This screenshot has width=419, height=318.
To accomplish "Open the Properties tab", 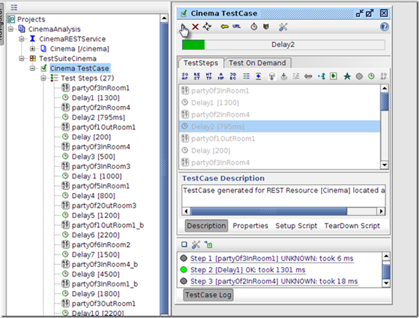I will click(x=251, y=225).
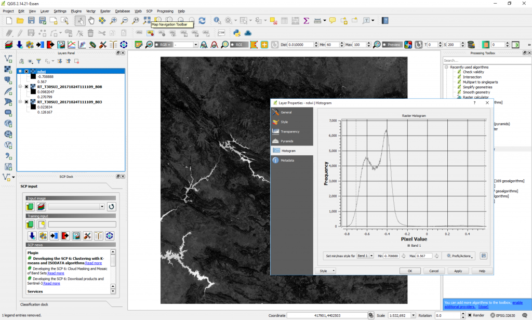Open the Raster menu
Viewport: 532px width, 320px height.
105,11
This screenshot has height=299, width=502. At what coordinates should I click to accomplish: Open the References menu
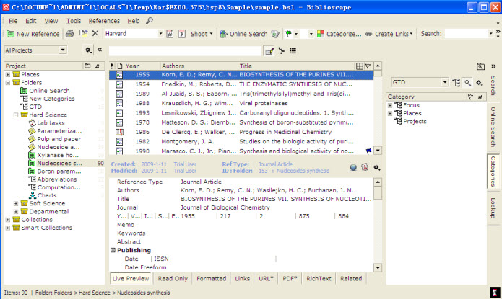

_ _ _ _ _ _ _

**TASK:** Report how many lines of the records above contain the word "screenshot", and give only that number.

**ANSWER SPACE:** 2